Lo stesso Modric, autore dell'assist bello e "impossibile" contro il Chelsea, era considerato da pensionare dai madrilisti più critici. E invece continua a dipingere meraviglie a dispetto dei suoi 36 anni. Che dire poi di Vinicius o Militao...
L'unico comun denominatore può essere solo e soltanto l'uomo che siede in panchina. Come riconosciuto dagli stessi protagonisti in campo: «È spettacolare, sia come persona che come allenatore» ha detto Modric. E così mentre l'Everton quest' anno lotta per non retrocedere, il Bayern Monaco si fa buttar fuori dalla Champions dai sempre più sorprendenti spagnoli del Villarreal (già giustizieri della Juve).
Per Ancelotti invece non ci sono più aggettivi. Chiamatelo pure "Carlo Magno", tanto per scomodare un altro illustre sovrano. Da lui non sentirete mai un'autoproclamazione, avanti a tutto metterà sempre il gruppo e il suo pensiero elementare: «Il calcio è semplice, alla fine. Le statistiche rilevanti sono solamente due: i gol fatti e i gol subiti...

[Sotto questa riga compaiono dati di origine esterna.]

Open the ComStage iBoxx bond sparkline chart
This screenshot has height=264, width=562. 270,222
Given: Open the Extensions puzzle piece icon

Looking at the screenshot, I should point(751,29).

Il calcio non è così complicato. Il campo è sempre lo stesso, gli avversari sono sempre 11, la palla è la stessa, la porta non si muove...». Una filosofia "pane e salame" di nome e di fatto. Come confidò Galliani quando andò a casa sua per riportarlo al Milan nel 2001: «Solo le nove di mattina. Ma ad accoglierci non ci sono cappuccio e brioches, bensì pane, salame e lambrusco. Perché Ancelotti - scherzava Galliani - è uno dei più grandi allenatori della storia. Ma quanto a food and beverage, è senza dubbio il migliore ».

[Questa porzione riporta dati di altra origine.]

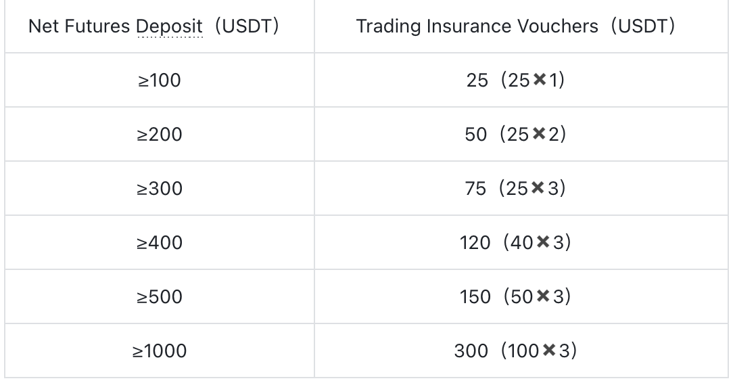Viewport: 733px width, 383px height.
Task: Select the ≥300 deposit cell
Action: pos(160,189)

Philipp Lahm, campione del mondo con la Germania e bandiera del Bayern, ha spiegato perché Ancelotti riesce a imporsi ovunque e ogni giocatore lo vorrebbe come allenatore: «Ha l'umiltà del contadino come retaggio familiare e l'aura del top manager allo stesso tempo». Eppure Lahm ha aggiunto: «Se facessimo un sondaggio su chi sia il miglior allenatore del mondo, pochi risponderebbero Ancelotti, anche in Italia». Da noi in effetti ha collezionato anche esperienze amare: l'esonero a Napoli ma anche un rapporto mai sbocciato con i tifosi della Juve.
È andato avanti per la sua strada, rifacendosi con gli interessi in campo internazionale. Non è un caso che abbia vinto con Milan e Real Madrid, le due squadre europee che hanno più Champions in bacheca (ben venti).

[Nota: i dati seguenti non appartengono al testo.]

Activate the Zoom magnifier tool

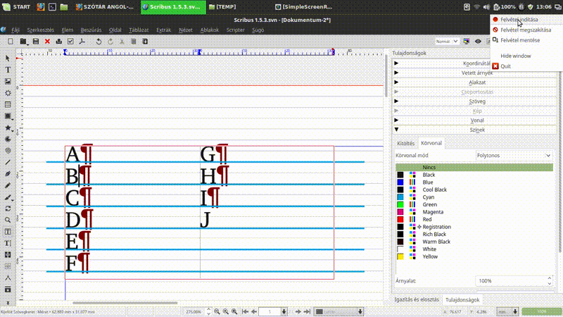[x=8, y=220]
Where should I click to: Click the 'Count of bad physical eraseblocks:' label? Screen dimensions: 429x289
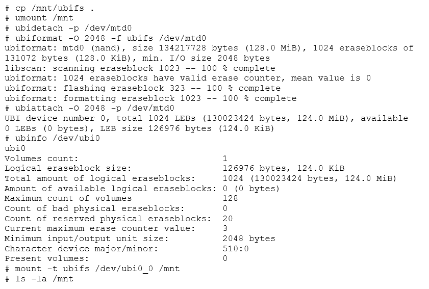pyautogui.click(x=95, y=208)
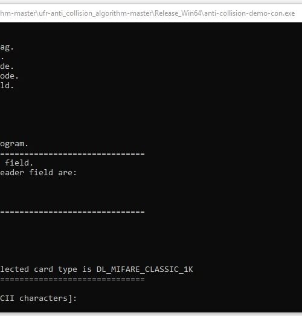
Task: Click the second equals-sign separator line
Action: click(72, 211)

Se poi gli date del "bollito" lo farete felice perché la butterà sicuramente in cucina. Paolo Maldini compagno di tante vittorie confidò: «Riesce a far battute anche prima di una finale di Champions. Ci parla di bollito, alza il sopracciglio, e noi andiamo a vincere, perché siamo sereni... Il segreto delle nostre vittorie sta nella sua normalità: non serve essere Special One, Two, Three per trionfare, è sufficiente avere equilibrio e restare giù dal podio di chi fa i fuochi d'artificio davanti alle telecamere».
Umiltà, semplicità, capacità di non prendersi troppo sul serio sono questi i pilastri del Sacro Romano Impero di Ancelotti. Un regno senza tempo e senza confini, con l'unico italiano a rappresentarci in Champions pronto a mettere la bandierina di campione nazionale anche in Spagna (il Real conduce la Liga con 12 punti di vantaggio a 7 giornate dal termine). Sarebbe l'ultimo grande campionato d'Europa ancora non conquistato dopo Italia (Milan), Inghilterra (Chelsea), Francia (Psg) e Germania (Bayern Monaco). Lunga vita a re Carlo.